Stored entries:
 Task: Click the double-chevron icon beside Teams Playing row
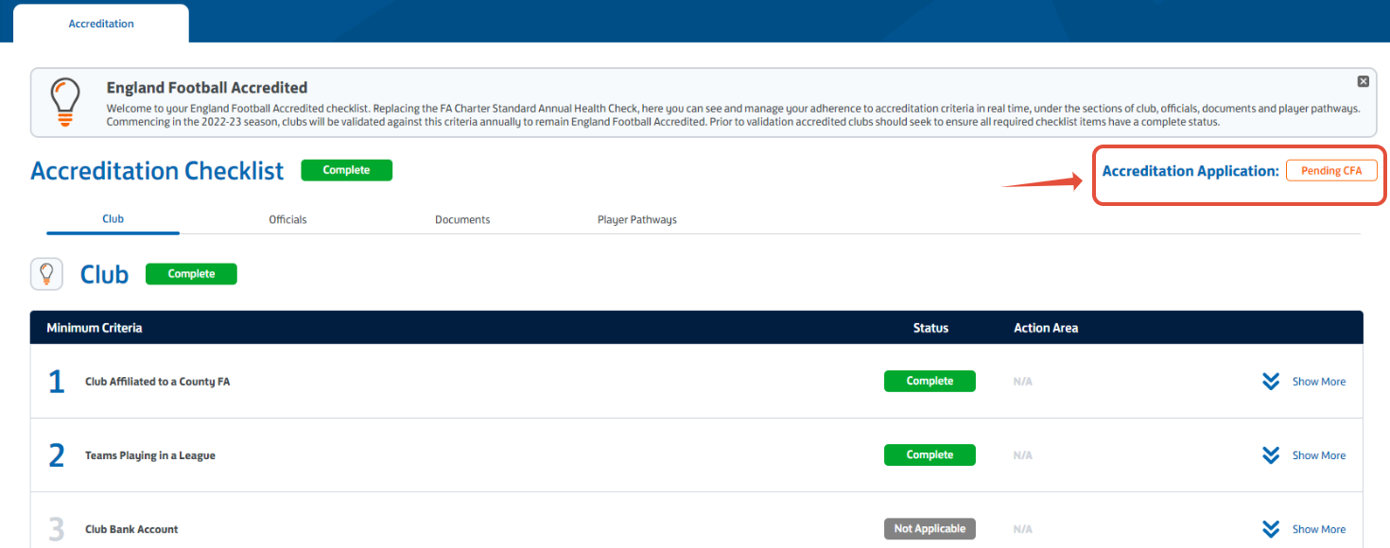[x=1270, y=454]
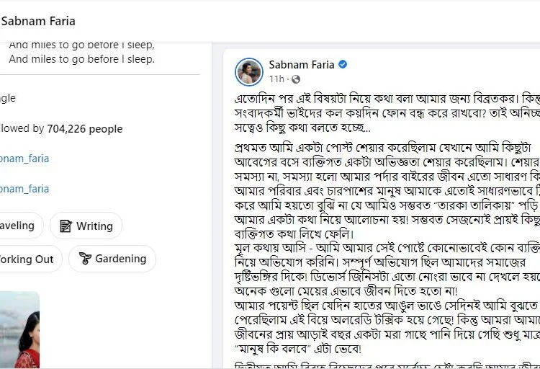Click the post's second paragraph starting 'প্রথমত'
540x369 pixels.
click(387, 191)
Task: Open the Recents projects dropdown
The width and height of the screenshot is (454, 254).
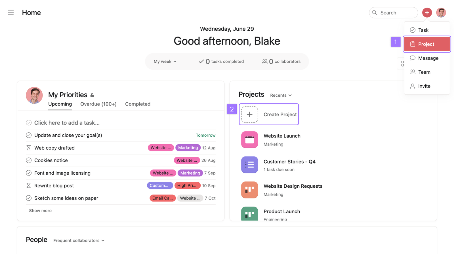Action: (281, 95)
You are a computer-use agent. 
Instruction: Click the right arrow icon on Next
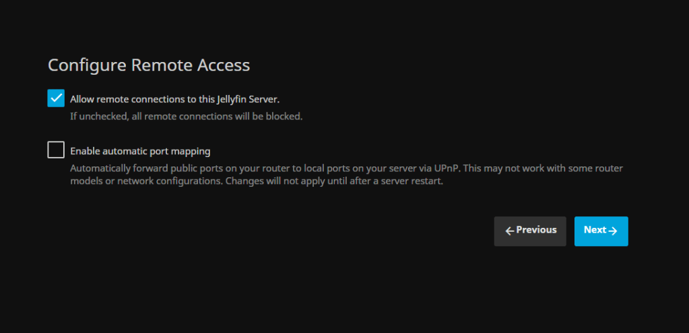[613, 231]
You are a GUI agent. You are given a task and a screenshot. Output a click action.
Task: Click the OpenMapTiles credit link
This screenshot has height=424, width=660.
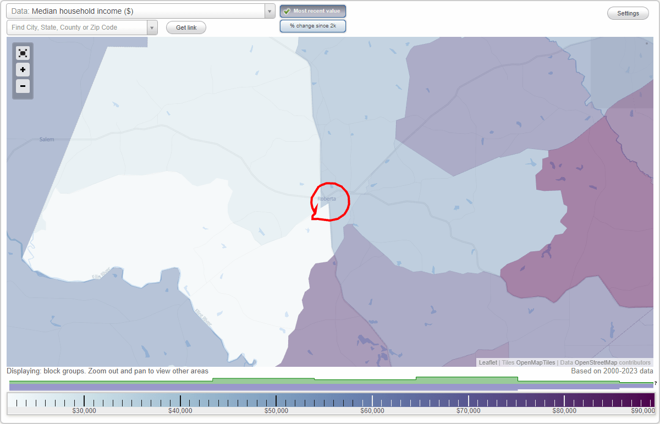pos(535,362)
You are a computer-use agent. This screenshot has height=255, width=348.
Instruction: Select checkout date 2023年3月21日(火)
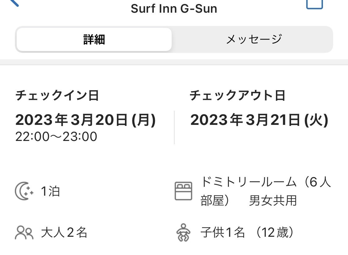coord(259,120)
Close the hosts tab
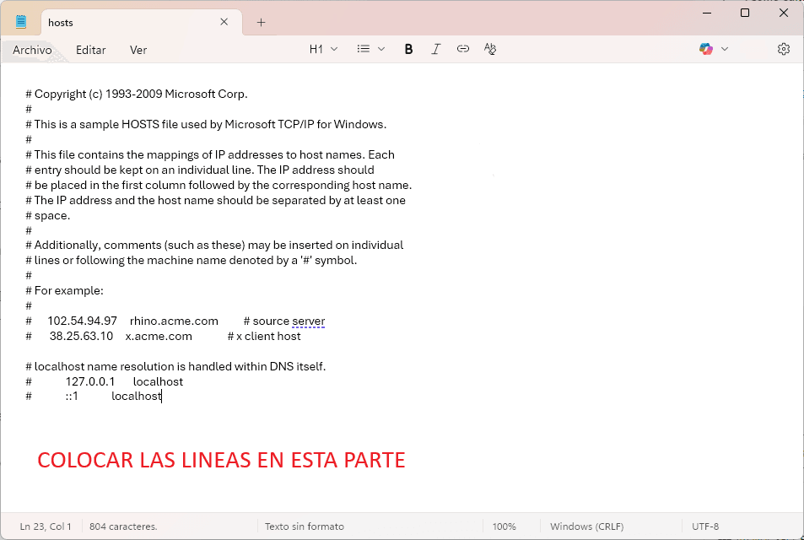 (x=224, y=23)
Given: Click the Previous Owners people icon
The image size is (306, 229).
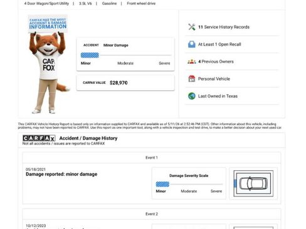Looking at the screenshot, I should click(x=192, y=61).
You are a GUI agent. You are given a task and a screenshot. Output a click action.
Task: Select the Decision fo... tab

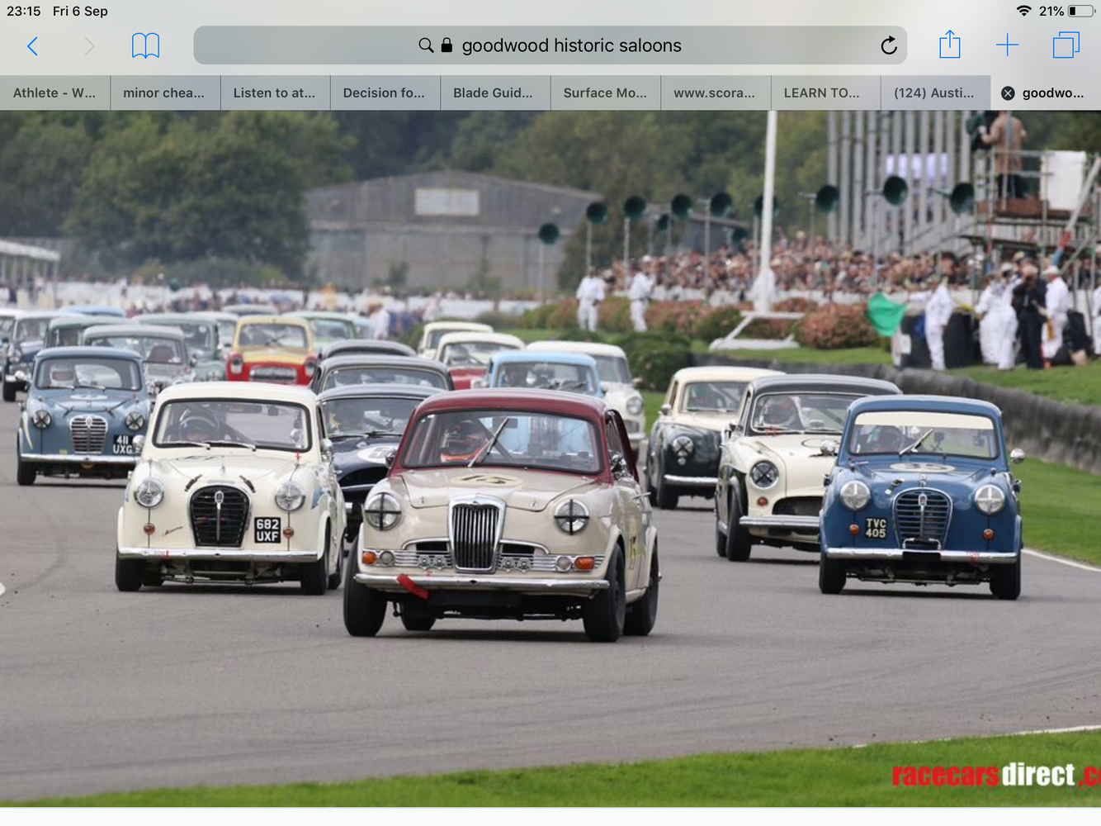coord(384,93)
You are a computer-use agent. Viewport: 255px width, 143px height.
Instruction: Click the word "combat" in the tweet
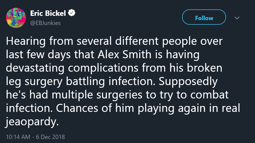click(209, 95)
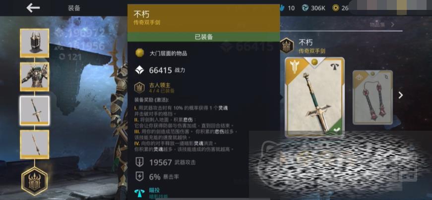Screen dimensions: 432x200
Task: Expand 物品集 with the chevron arrow
Action: [393, 24]
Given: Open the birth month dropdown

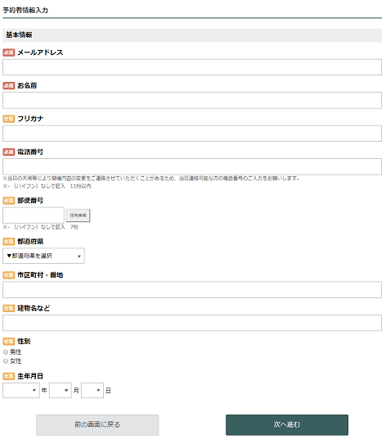Looking at the screenshot, I should [x=61, y=390].
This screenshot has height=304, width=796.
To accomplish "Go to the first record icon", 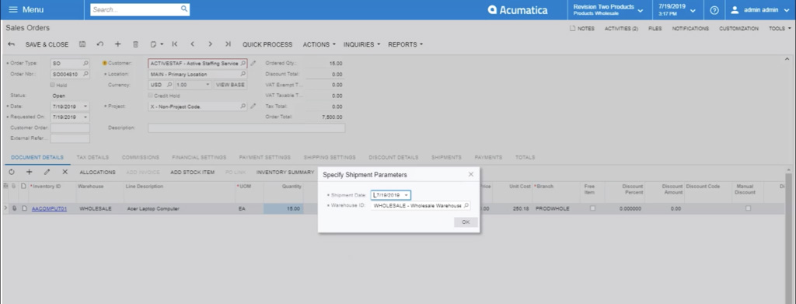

*What the task asks*: Answer with one number, namely how many lines in the records contain the string "computer".

*The completed task*: 3